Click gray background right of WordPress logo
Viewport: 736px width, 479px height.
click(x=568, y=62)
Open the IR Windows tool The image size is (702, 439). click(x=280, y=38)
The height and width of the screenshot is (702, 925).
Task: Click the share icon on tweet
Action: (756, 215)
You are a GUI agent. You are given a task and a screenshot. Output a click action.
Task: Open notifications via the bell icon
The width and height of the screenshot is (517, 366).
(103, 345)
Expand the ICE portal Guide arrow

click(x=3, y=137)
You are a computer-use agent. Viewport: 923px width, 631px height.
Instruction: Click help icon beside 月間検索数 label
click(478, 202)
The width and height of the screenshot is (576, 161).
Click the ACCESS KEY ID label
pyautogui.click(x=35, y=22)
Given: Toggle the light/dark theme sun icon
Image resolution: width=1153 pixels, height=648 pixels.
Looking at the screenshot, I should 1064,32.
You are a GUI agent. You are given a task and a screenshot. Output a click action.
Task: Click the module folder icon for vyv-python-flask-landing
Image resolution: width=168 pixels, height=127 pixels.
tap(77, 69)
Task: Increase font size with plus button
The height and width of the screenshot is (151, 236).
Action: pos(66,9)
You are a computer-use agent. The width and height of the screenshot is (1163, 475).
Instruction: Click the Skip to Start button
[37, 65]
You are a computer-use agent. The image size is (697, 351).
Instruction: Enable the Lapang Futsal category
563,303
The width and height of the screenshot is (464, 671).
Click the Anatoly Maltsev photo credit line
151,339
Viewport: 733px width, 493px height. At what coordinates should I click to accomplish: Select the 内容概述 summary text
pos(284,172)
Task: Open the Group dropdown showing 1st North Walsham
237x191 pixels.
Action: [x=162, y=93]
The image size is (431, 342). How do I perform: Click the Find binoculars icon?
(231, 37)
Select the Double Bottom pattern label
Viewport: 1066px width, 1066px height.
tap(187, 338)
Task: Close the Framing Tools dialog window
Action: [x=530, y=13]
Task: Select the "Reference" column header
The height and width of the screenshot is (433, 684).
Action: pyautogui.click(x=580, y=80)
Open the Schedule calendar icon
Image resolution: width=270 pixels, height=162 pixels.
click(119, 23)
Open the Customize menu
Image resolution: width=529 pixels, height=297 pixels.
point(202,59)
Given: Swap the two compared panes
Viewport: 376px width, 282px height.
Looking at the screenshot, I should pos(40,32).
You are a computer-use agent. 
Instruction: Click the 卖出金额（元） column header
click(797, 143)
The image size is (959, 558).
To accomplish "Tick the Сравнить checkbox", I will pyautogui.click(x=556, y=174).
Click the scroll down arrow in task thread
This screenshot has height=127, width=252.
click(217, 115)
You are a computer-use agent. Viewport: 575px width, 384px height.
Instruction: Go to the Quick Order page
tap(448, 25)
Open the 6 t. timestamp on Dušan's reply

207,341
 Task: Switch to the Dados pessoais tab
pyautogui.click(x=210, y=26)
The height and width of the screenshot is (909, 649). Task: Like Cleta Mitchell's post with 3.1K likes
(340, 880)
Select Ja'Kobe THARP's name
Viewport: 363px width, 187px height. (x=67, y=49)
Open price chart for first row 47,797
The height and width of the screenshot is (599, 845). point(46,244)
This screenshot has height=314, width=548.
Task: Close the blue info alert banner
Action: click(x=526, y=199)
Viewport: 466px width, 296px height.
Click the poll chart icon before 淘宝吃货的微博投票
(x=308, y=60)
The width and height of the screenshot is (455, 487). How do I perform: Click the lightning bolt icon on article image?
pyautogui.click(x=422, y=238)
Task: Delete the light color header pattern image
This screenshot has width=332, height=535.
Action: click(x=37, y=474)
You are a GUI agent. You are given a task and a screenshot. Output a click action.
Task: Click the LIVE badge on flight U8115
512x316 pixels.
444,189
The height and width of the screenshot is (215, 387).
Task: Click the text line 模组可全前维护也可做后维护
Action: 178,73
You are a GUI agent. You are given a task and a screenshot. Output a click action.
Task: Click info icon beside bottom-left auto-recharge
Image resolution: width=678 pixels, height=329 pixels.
§
- WORK ORDER
Give back exactly the lines from the one that contains "Task: Click the LIVE badge on flight U8115" to the end of the data above, both of those lines included.

- RESPONSE
Task: Click the LIVE badge on flight U8115
512x316 pixels.
444,189
The height and width of the screenshot is (215, 387).
Task: Click the text line 模组可全前维护也可做后维护
Action: 178,73
You are a GUI agent. You are given a task and a screenshot. Output a click action.
Task: Click info icon beside bottom-left auto-recharge
Image resolution: width=678 pixels, height=329 pixels.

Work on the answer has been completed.